# Count permutations of given array that generates the same Binary Search Tree (BST)

• Difficulty Level : Medium
• Last Updated : 18 Aug, 2021

Given an array, arr[] of size N consisting of elements from the range [1, N], that represents the order, in which the elements are inserted into a Binary Search Tree, the task is to count the number of ways to rearrange the given array to get the same BST.

Examples:

Input: arr[ ] ={3, 4, 5, 1, 2}
Output: 6
Explanation :
The permutations of the array which represent the same BST are:{{3, 4, 5, 1, 2}, {3, 1, 2, 4, 5}, {3, 1, 4, 2, 5}, {3, 1, 4, 5, 2}, {3, 4, 1, 2, 5}, {3, 4, 1, 5, 2}}. Therefore, the output is 6.

Input: arr[ ] ={2, 1, 6, 5, 4, 3}
Output: 5

## Recommended: Please solve it on “PRACTICE” first, before moving on to the solution.

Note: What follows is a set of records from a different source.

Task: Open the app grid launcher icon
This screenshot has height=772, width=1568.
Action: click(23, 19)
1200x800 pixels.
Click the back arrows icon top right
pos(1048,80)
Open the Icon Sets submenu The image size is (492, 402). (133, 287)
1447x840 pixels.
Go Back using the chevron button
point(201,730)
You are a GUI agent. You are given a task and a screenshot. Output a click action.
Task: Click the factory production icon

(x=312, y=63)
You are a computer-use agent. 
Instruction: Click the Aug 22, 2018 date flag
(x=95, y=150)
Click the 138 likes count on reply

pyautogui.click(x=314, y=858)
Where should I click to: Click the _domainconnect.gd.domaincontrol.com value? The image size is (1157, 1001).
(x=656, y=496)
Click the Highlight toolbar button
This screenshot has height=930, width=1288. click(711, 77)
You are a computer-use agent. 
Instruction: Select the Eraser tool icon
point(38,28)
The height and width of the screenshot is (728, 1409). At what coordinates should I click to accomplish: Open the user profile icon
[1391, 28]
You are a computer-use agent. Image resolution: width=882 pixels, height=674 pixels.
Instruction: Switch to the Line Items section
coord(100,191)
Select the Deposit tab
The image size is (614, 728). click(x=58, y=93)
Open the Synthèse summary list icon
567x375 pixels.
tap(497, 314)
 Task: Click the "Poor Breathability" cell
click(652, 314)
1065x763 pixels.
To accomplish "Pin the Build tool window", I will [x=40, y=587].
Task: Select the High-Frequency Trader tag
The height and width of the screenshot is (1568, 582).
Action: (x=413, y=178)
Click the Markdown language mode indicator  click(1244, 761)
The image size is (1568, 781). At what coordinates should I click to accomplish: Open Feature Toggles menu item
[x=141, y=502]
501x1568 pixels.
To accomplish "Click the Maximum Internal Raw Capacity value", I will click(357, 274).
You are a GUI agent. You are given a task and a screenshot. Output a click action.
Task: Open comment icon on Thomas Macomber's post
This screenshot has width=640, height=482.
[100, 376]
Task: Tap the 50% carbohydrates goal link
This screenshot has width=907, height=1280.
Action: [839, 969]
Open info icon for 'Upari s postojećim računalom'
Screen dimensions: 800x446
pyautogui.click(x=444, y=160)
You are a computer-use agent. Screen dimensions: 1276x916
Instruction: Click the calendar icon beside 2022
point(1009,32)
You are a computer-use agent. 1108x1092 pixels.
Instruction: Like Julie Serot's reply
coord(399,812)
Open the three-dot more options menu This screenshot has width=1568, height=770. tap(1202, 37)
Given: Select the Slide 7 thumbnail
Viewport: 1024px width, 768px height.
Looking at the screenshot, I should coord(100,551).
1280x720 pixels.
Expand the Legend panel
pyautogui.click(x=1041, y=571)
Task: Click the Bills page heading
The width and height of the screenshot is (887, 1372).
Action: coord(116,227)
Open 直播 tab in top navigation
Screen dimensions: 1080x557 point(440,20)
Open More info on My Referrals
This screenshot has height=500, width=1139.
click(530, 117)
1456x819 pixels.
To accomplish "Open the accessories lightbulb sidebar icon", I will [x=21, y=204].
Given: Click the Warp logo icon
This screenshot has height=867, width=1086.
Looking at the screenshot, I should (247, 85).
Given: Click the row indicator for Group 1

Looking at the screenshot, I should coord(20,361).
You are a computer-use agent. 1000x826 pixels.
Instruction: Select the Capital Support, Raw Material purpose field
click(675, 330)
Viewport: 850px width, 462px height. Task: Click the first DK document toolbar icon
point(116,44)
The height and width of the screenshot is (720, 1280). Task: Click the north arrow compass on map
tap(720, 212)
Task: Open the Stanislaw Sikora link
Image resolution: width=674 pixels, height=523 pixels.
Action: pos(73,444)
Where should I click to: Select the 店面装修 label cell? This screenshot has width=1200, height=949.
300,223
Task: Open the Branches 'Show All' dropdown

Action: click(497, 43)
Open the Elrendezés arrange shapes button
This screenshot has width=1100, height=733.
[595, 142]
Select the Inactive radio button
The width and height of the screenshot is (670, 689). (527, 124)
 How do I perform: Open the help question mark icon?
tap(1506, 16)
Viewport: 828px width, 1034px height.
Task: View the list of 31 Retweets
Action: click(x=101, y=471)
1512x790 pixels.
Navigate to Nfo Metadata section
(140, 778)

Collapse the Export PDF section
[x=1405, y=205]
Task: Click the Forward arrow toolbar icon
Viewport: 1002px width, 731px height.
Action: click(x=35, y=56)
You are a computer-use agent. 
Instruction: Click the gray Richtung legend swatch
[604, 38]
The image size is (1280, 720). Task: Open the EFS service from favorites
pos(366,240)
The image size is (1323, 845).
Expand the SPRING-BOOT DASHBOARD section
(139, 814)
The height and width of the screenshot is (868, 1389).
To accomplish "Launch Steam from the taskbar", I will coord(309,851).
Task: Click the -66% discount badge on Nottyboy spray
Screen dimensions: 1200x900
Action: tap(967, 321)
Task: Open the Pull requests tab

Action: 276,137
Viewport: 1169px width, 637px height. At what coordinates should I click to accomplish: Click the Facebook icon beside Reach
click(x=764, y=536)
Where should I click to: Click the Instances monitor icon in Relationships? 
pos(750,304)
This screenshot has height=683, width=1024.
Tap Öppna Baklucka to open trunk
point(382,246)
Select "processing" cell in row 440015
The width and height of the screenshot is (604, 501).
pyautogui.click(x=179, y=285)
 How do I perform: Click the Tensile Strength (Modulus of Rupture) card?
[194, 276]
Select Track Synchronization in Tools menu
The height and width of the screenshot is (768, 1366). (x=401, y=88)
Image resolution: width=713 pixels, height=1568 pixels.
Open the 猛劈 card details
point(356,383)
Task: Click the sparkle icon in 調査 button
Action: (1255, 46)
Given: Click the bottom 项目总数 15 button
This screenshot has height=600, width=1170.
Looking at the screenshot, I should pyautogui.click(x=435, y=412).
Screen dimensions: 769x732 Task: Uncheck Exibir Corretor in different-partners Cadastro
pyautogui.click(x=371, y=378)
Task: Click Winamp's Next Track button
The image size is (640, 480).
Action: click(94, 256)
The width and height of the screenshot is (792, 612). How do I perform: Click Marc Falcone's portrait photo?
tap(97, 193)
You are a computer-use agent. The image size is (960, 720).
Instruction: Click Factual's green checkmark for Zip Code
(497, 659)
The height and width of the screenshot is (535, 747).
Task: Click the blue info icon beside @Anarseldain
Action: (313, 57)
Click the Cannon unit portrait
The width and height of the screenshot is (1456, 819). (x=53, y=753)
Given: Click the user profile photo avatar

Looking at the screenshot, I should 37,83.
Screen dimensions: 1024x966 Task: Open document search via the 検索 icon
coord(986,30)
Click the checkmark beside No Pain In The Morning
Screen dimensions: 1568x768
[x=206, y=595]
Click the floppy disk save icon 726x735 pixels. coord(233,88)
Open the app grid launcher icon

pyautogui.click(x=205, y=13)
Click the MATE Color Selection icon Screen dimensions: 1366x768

Approach: The idea is to first fix the root node and then recursively count the number of ways to rearrange the elements of the left subtree and the elements of the right subtree in such a way that the relative order within the elements of the left subtree and right subtree must be same. Here is the recurrence relation:

countWays(arr) = countWays(left) * countWays(right) * combinations(N, X).
left: Contains all the elements in the left subtree(Elements which are lesser than the root)
right: Contains all the elements in the right subtree(Elements which are greater than the root)
N = Total number of elements in arr[]
X = Total number of elements in left subtree.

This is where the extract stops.